ヘリオスはその光景から、生前の荒れに荒れた自室を想起させてしまった。絶句し立ち止まりカロリックの腕を離してしまったヘリオスに、彼女は下から声をかけた。
「ごめんね、部屋汚いよね〜。そのまま進んでいいからね。後で片付けるからさ〜」
「いえ、大丈夫です……」
溢れていたヘリオスの活気は、今や消えつつある。どうにかしなければならない。
一先ず、ヘリオスはカロリックを部屋に格納した。カロリックは小火から立ち昇る煙のような声で感謝をした。
「そこに立てかけてる剣が君の理操機だからね〜。能力は気体液体固体に自由に変えられるっていうので、使い方は恒護の能力と同じ感じだね〜。じゃあまたね〜」
言い終わると、カロリックは一切動くことはなくなった。
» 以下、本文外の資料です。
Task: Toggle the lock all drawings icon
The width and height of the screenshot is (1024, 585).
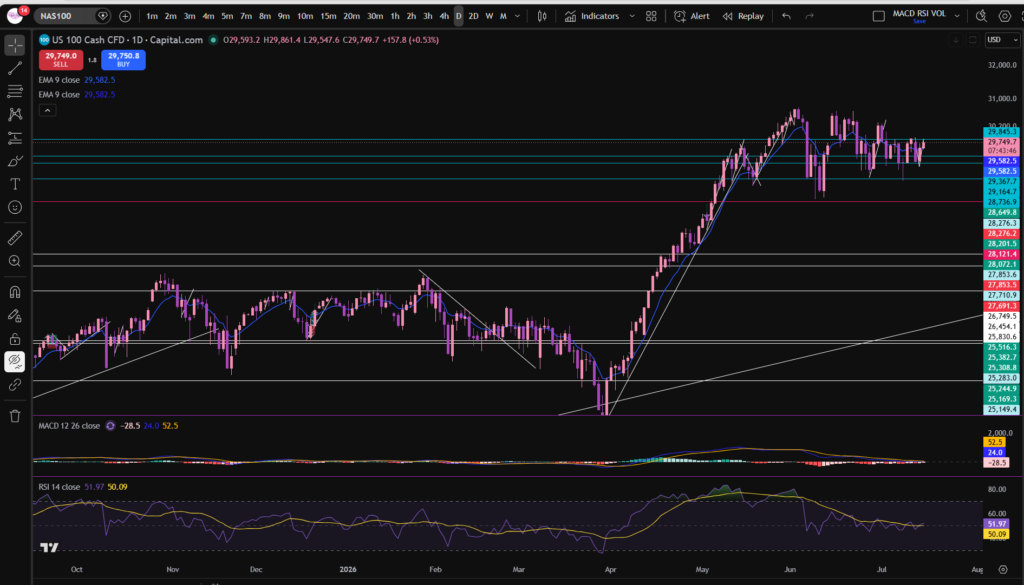Action: [15, 338]
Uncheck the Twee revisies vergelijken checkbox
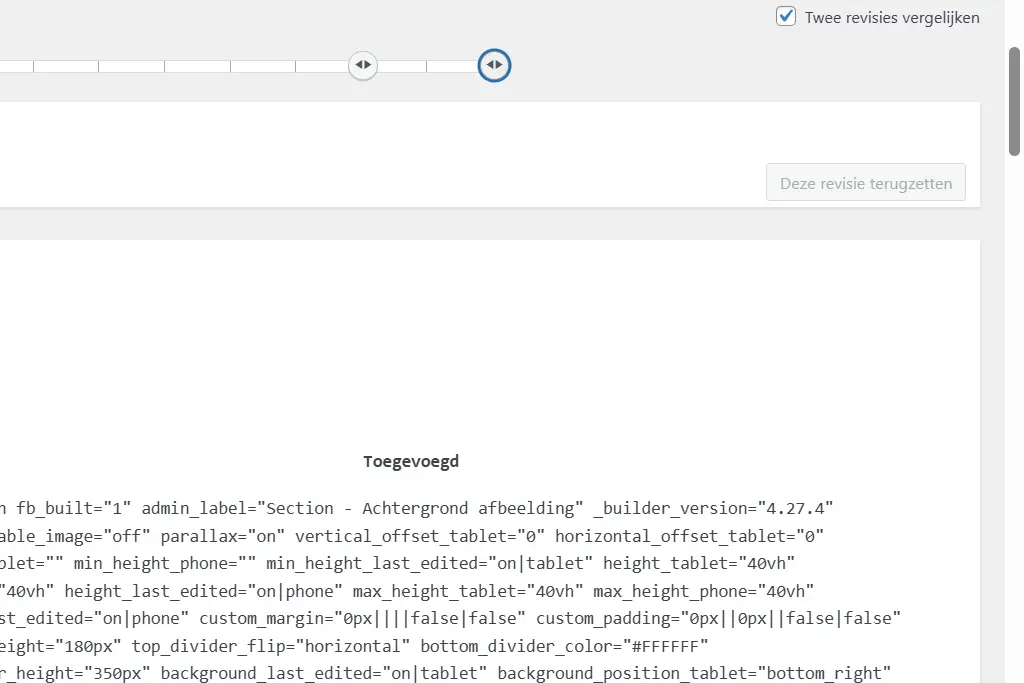This screenshot has height=683, width=1024. [x=786, y=17]
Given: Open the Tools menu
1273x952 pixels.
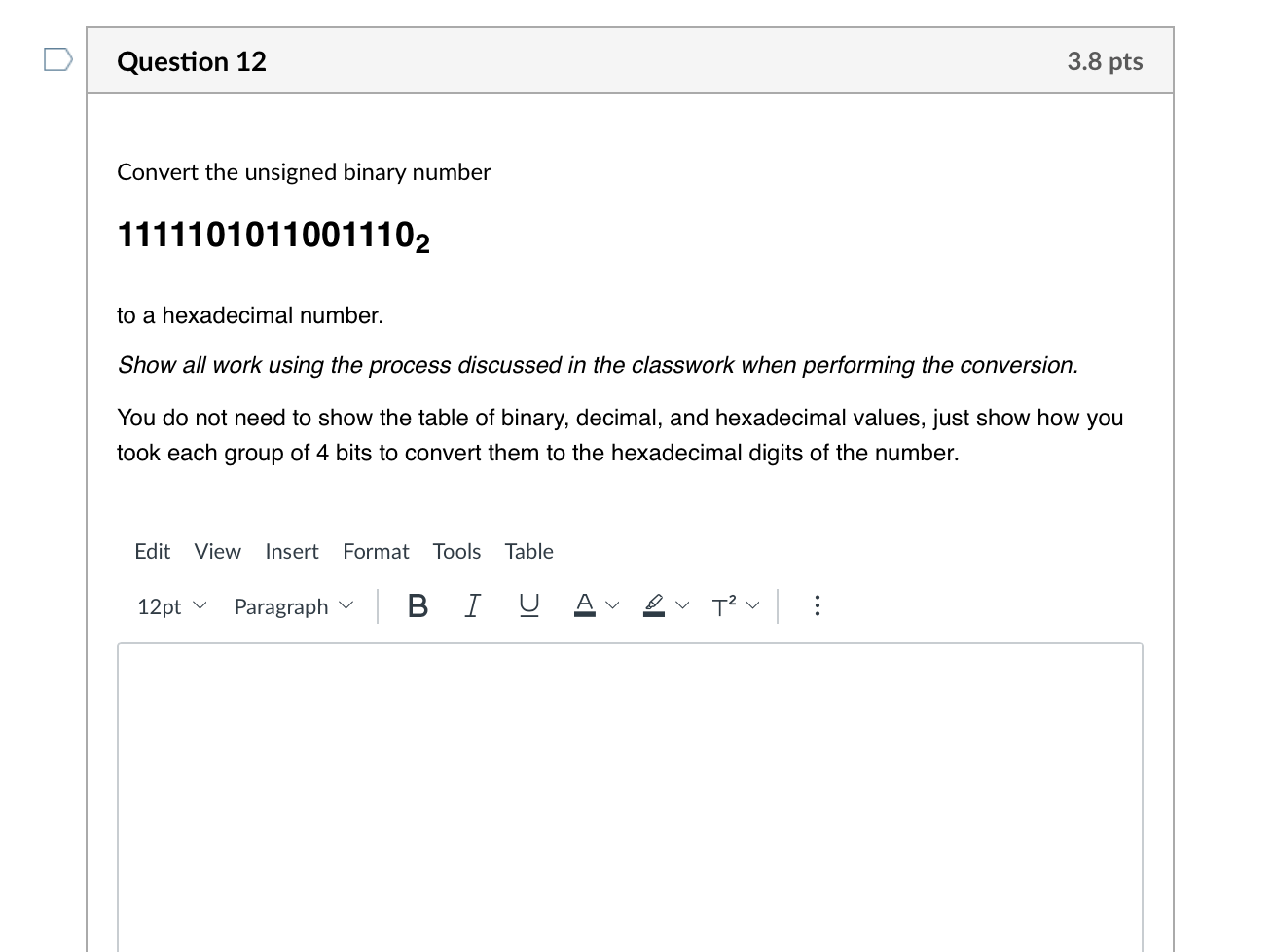Looking at the screenshot, I should click(x=456, y=551).
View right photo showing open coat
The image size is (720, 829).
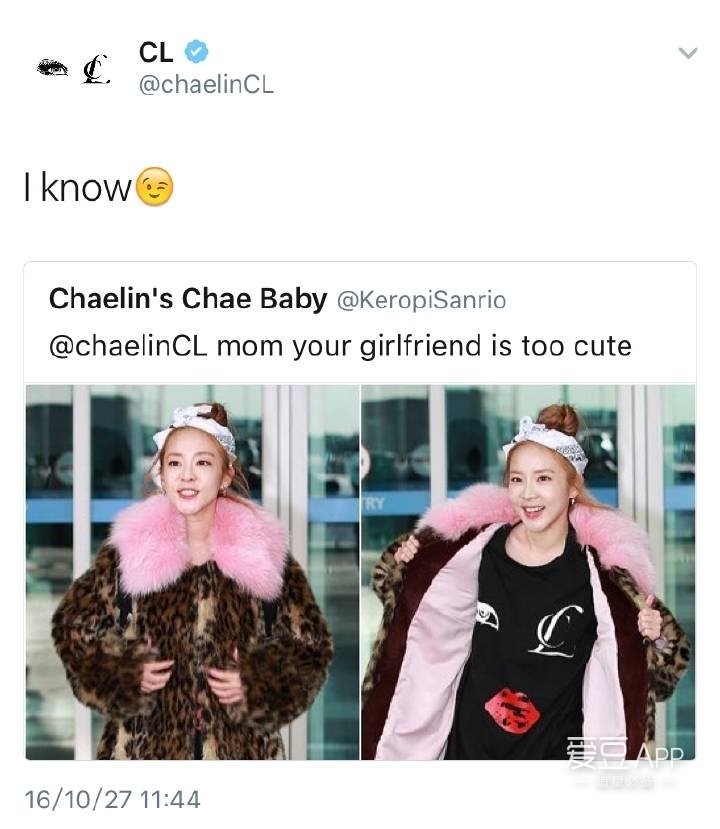click(x=528, y=573)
形状はゼセルに渡された物と同じであったが、刃の付け根に赤い球体がはめ込まれている。だが、ヘリオスは特に剣を観察することなく部屋を出た。
今後の彼の自室となる環境調査室でゆっくり休もうと剣先を引きずりながら大部屋に経由と、その大部屋にいたアフィンが彼を引き止めた。